◆ **GOAL**:
Please reproduce every line of the material below word for word, leaving nothing out.

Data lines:
-*-*-

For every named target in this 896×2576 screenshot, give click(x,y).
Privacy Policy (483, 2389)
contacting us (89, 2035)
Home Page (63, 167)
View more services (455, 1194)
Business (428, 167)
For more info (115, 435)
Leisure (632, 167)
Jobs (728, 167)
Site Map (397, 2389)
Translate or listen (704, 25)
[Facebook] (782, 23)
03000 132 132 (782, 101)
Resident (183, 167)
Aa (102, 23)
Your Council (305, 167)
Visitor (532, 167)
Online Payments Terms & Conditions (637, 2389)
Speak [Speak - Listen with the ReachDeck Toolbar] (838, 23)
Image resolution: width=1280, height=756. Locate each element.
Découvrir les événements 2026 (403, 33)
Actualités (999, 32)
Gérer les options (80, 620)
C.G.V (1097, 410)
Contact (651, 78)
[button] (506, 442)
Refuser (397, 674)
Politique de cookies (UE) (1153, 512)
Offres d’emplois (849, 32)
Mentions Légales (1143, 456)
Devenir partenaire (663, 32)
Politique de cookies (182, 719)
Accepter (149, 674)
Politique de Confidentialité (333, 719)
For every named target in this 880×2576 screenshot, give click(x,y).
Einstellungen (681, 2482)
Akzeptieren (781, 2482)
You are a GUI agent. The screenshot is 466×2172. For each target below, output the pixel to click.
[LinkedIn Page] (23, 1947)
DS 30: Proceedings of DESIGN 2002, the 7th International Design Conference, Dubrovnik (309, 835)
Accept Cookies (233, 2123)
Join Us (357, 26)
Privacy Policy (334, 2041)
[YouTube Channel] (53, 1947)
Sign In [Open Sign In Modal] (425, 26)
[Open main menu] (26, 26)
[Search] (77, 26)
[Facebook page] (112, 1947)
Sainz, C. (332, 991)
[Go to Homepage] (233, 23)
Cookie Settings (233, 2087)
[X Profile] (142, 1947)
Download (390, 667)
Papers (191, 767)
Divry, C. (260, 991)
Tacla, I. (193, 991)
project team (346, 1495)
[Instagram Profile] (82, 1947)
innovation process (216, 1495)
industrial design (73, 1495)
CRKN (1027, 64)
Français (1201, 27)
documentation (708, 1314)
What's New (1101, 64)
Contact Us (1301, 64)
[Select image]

-*-*-

◆ **ANSWER TO THIS PROBLEM**:
For every named target in this 896×2576 screenshot, give click(x,y).
Privacy Policy (483, 2389)
contacting us (89, 2035)
Home Page (63, 167)
View more services (455, 1194)
Business (428, 167)
For more info (115, 435)
Leisure (632, 167)
Jobs (728, 167)
Site Map (397, 2389)
Translate or listen (704, 25)
[Facebook] (782, 23)
03000 132 132 (782, 101)
Resident (183, 167)
Aa (102, 23)
Your Council (305, 167)
Visitor (532, 167)
Online Payments Terms & Conditions (637, 2389)
Speak [Speak - Listen with the ReachDeck Toolbar] (838, 23)
Image resolution: width=1280, height=756. Locate each element.
Découvrir les événements 2026 (403, 33)
Actualités (999, 32)
Gérer les options (80, 620)
C.G.V (1097, 410)
Contact (651, 78)
[button] (506, 442)
Refuser (397, 674)
Politique de cookies (UE) (1153, 512)
Offres d’emplois (849, 32)
Mentions Légales (1143, 456)
Devenir partenaire (663, 32)
Politique de cookies (182, 719)
Accepter (149, 674)
Politique de Confidentialité (333, 719)
For every named target in this 880×2576 screenshot, give click(x,y).
Einstellungen (681, 2482)
Akzeptieren (781, 2482)
You are a GUI agent. The screenshot is 466×2172. For each target below, output the pixel to click.
[LinkedIn Page] (23, 1947)
DS 30: Proceedings of DESIGN 2002, the 7th International Design Conference, Dubrovnik (309, 835)
Accept Cookies (233, 2123)
Join Us (357, 26)
Privacy Policy (334, 2041)
[YouTube Channel] (53, 1947)
Sign In [Open Sign In Modal] (425, 26)
[Open main menu] (26, 26)
[Search] (77, 26)
[Facebook page] (112, 1947)
Sainz, C. (332, 991)
[Go to Homepage] (233, 23)
Cookie Settings (233, 2087)
[X Profile] (142, 1947)
Download (390, 667)
Papers (191, 767)
Divry, C. (260, 991)
Tacla, I. (193, 991)
project team (346, 1495)
[Instagram Profile] (82, 1947)
innovation process (216, 1495)
industrial design (73, 1495)
CRKN (1027, 64)
Français (1201, 27)
documentation (708, 1314)
What's New (1101, 64)
Contact Us (1301, 64)
[Select image]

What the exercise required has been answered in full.